Versatile Colors vs. Bold Colors
Be mindful of the colors of the rooms for which you are choosing art. Bold colored rooms do not work as well with a wide spectrum of colors as do neutral colored rooms.
"If you’re going to be in a colorless home I love the idea of using art to break up all of the neutrality," says Brian. "The other option is if you’re somebody that lives in a colorful house and you don’t want to overload, think of bringing in art that might be a little more subdued like simple blacks and whites, figure drawings or landscapes that have more muted colors."
Invest in Good Framing
A good frame is key. "If you get something from a flea market or if your friend makes you a painting and it’s just a canvas with a sketch on it, invest in good looking framing," encourages Brian. "If you’re going to buy a piece of gallery art that comes in a frame, go ahead and invest in having it professionally framed because it elevates the overall look."
Conveniently enough, there’s a pedestrian neighborhood known as the River Arts District packed with studios where artisans both create and sell their work. Completely unaware of what I’d find, here’s a fish-out-of-water experience on successfully shopping the River Arts District.
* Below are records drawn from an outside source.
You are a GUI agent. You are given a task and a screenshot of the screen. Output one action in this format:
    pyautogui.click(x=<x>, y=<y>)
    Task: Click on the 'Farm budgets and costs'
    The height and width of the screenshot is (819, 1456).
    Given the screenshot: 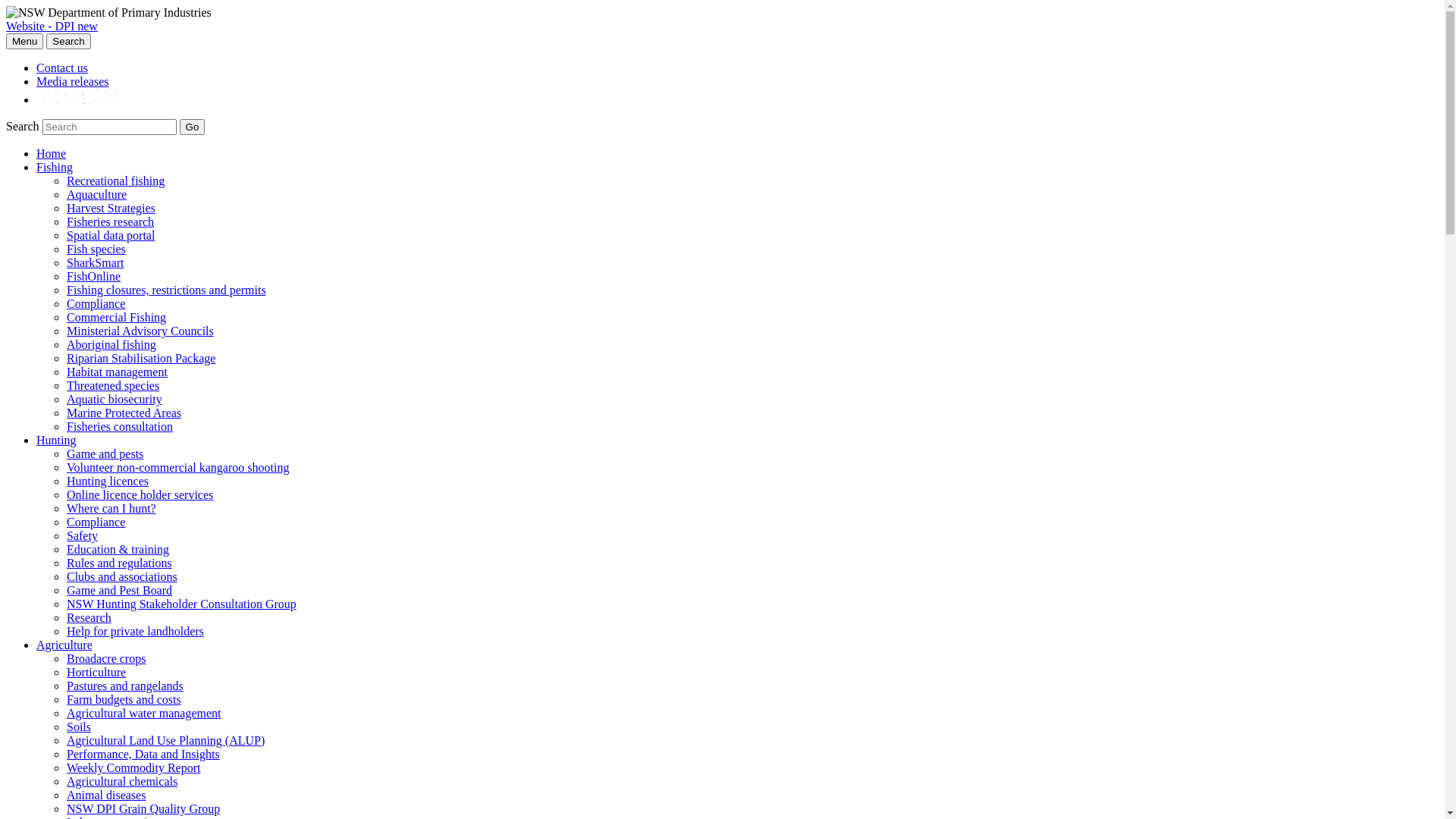 What is the action you would take?
    pyautogui.click(x=124, y=699)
In just under two hours, I scored some pretty significantly sized pieces to help kickstart the interior design process for the HGTV Urban Oasis 2015 great room, which features lots of steely blues, rich browns and a strong use of black and white. Well, maybe not lots of steely blues, more like just one, but you get the point.
"Room With a View" (left) is one of the many eclectic pieces of art found on the Asheville art scene, and The Old Crown graffiti silo (right) is a popular local landmark that inspires creativity.
The Old Crown graffiti silo is one of the most identifiable landmarks for the River North District. It’s off limits for elaborate photo or video shoots. However, it’s an amazing source of inspiration for color, pattern and graphic.
Case in point: I ended up buying this folk art piece titled “Room With a View” from nearby Zapow! Studios, which has the same colors you see in this chunk of graffiti. Coincidence? I think not.
You know how some people take things too seriously and it’s annoying and then when you want them to take something seriously that matters, they fail at doing so? Well, Asheville takes its art seriously and in an awesome way.
Almost every studio or gallery door in the River Arts District is covered in color and and pattern or with elaborate murals, instantly putting you in a good mood even if you decide to, like me, get there two hours before most places open due to lack of planning and research.
After scoring my reclaimed window art in the nearby Grove Arcade neighborhood, I set my sights on Studio 140D, a collective gallery and artist’s workspace packed with understated abstracts, impressionistic pieces and vibrant farmhouse works by painter Patricia Cotterill.
Also, if you’re looking to shop in the River Arts District, it’s good to know that many of the artists work on “by appointment” hours, which they'll be at the studio to show you completed works if you call ahead and schedule a showing with them.
As you can see from the photograph, I kept myself glued to my iPhone calling every gallery before walking to it, just to make sure someone was there and I wasn’t standing out like that unprepared tourist guy.
One look at Patricia Cotterill’s booth and I was sold on her cow art. In fact, blue and brown officially became my great room palette after discovering this piece. In the far back of Studio 140D you’re likely to find artists hard at work, something that’s enticing due to how much natural light the space gets.